Welcome to Hydra, a Greek island a couple of hours off the coast of Athens. This is a place that holds a special place in my heart for two reasons.
- It’s car-free. So no douchebags speeding around with their crotch rockets or in their military-sized vehicles as if their fragile masculinity gives license to pollute our air and clog up our streets! (I have thoughts about this, if you couldn’t tell.)
- It’s the last place we visited before the COVID lockdown began, so memories of that trip kept us going at a time when it seemed like every cough was a deathly omen.
While on Hydra, we saw an advertisement for a trail race. We thought “Hey! We loved it so much, let’s come back next year for the race!”
Next year didn’t happen. But in the year of our pandemic, 2022, Hydral’s Trail Event, as it’s very literally called, was a go.
Back on Hydra
We ferried onto Hydra on a Friday evening, giving us plenty of time to put our bags down, get reacquainted with the island, and relax before I threw myself at 38 kilometers and 2,000 meters of elevation on Sunday.
She was exactly as I remembered. The smooth cobblestones, the countless quiet alleyways wrapping around the hillside like spaghetti thrown against the wall, the sun-kissed mountains teasing from beyond, and more mules and well-fed stray cats than people.
It’s easy to see why Leonard Cohen found such inspiration on the island, writing songs like “Bird on the Wire” after spotting a bird on one of the island’s recently installed phone lines back in the 1960s.

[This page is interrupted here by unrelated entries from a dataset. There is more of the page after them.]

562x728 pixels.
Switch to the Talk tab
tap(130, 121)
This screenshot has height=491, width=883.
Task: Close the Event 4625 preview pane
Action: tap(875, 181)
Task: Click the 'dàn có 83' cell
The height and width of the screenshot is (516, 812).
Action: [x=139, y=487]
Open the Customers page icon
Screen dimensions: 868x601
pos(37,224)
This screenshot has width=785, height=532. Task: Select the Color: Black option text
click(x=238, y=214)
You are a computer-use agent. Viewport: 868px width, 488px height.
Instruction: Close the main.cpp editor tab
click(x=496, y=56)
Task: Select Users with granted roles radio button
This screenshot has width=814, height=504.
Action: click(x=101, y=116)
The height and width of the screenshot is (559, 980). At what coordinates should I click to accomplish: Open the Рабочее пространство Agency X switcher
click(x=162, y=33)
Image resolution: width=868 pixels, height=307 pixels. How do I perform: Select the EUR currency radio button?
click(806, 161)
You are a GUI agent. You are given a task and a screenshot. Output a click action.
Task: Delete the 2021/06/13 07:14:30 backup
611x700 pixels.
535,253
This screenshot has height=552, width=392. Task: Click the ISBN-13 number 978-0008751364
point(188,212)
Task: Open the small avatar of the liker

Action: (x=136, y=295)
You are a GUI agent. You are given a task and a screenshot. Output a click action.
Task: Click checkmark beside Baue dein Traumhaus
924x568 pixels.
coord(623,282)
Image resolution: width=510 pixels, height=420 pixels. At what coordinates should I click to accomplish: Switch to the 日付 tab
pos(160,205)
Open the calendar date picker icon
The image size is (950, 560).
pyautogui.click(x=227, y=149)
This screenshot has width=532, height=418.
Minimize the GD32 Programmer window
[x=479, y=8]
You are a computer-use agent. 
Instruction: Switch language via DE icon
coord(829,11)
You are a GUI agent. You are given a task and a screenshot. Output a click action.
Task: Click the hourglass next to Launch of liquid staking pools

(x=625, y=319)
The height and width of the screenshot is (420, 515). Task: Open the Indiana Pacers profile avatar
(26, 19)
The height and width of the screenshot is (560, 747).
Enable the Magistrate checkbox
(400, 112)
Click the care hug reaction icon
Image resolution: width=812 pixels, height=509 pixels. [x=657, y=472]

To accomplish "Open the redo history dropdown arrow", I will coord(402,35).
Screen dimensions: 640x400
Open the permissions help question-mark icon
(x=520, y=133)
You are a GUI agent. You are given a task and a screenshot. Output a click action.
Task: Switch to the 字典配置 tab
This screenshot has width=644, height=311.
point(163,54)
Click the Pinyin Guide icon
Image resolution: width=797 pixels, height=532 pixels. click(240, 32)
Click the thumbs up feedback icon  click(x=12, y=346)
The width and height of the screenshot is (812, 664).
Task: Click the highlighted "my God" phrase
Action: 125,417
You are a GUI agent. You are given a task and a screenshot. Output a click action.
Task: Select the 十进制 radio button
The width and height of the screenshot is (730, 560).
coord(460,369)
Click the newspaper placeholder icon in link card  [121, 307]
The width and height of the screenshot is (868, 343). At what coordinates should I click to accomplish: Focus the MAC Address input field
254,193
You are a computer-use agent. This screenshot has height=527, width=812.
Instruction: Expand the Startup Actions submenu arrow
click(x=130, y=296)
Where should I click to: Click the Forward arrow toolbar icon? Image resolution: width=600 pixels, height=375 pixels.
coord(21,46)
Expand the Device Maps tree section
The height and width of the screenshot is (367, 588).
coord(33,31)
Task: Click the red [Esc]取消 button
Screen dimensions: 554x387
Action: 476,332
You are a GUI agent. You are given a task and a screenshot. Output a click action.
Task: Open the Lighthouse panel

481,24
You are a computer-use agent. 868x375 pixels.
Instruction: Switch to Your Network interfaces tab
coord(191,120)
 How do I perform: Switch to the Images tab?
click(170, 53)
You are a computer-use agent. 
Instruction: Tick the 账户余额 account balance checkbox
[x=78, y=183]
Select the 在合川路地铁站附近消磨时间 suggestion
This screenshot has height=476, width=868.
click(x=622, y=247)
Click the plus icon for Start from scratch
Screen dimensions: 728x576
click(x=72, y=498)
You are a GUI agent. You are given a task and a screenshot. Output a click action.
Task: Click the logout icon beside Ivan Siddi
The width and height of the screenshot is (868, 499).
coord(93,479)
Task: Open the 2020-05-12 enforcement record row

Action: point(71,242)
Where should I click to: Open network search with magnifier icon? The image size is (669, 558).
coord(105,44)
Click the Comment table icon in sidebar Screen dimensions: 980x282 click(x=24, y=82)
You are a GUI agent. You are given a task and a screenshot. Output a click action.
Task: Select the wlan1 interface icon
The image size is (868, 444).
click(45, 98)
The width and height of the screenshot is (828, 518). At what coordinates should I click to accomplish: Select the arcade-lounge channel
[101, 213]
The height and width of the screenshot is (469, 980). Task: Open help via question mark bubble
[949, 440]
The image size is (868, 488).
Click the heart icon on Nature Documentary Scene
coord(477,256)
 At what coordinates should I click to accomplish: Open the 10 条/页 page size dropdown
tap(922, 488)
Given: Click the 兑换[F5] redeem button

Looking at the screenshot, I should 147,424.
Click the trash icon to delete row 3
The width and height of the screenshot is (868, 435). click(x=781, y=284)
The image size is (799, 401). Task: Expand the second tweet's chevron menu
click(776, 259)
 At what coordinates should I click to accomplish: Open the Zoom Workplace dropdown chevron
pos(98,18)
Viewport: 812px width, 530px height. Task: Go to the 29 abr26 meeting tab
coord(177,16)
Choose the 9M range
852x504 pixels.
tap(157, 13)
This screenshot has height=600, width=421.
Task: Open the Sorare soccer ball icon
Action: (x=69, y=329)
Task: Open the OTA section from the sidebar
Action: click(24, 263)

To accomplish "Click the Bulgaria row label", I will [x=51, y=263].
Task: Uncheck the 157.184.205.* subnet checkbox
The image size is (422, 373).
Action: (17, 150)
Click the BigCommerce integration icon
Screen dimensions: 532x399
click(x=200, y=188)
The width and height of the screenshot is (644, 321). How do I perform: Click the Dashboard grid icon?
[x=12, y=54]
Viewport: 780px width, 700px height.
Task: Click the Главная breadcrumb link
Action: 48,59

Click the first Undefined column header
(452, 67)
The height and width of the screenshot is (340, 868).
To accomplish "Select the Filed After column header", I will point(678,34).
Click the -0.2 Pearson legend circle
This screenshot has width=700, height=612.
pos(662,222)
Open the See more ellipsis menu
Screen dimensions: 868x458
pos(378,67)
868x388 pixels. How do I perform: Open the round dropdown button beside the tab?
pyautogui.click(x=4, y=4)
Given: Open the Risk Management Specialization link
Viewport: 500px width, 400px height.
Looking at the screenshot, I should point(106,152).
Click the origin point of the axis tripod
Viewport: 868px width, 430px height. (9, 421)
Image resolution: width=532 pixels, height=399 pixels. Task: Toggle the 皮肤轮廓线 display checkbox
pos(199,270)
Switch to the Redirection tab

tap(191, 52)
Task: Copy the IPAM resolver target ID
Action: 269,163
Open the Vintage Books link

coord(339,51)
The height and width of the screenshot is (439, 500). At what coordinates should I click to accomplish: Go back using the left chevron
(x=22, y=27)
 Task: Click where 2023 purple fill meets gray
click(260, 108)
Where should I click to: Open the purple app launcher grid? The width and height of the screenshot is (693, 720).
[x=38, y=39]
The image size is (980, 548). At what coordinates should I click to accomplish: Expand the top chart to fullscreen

There are more wires these days and perhaps even more drunks singing in their midnight choirs, but the spell of this place hasn’t worn off on me. All those worries on your mind — big or small — float away like pollen from a flower brushed by a breeze.
A day before the race, Melanie wisely pushes us to shake out our legs with an easy afternoon run along the end of the course. I’m having a hard time imagining that I’ll feel anything but absolutely miserable when I get back here tomorrow. But holy Hell, I’m starting to feel giddy for race day. Time to stuff my gullet with some pasta and spend nine hours staring at the back of my eyelids, because God knows I won’t be able to sleep.
It’s a small crowd on race morning, so I get that last nervous pee out at the hotel, walk up to the starter’s line on the harbor, and before I know it, there’s what I assume is a countdown in Greek and we’re off to the mountains.
Few things have pleased me more in my life than rounding that corner into the heart of Hydra with passersby applauding, little children demanding the sweetest of low-fives, and somehow running across that finish line to add yet another participatory trophy of masochism to my wall.
As always, the race plays back like a montage. The casual start, early risers cheering us on, and flashes of the course play through my mind like flickering film from an old reel.
Our marathon pack ambitiously ran the initial incline, though I knew most of us would come to regret it later on in the race. But it didn’t take long for runners to spread out along the course. The next thing I know, I”m on the southern end of the island, hiking along gray rocks and the sun beaming down on me with the fragrant scent of wild oregano filling my nostrils. It was as pleasant as I felt for the rest of the race –– until about two-and-a-half kilometers were left and I could finally run again.
My legs felt strong but my cardio just wasn’t trained for these mountain treks –– nor was I willing to speed through the downhill and risk snapping an ankle. I took my sweet ass time. I wasn’t in it to win it. That ship sailed when I was born in flatter than flat Northeast Ohio. I was just in it to finish the damn thing, which I did all the while feeling surprisingly strong (all things considered).
I felt surprisingly fine the next day. Only sad to leave Hydra once again. But like the last time we made the ferociously stupid decision to leave Hydra, I know we’ll be back. As Cohen sang, like a bird on the wire, like a drunk in a midnight choir, I have tried in my way to be free. And on Hydra, I am free.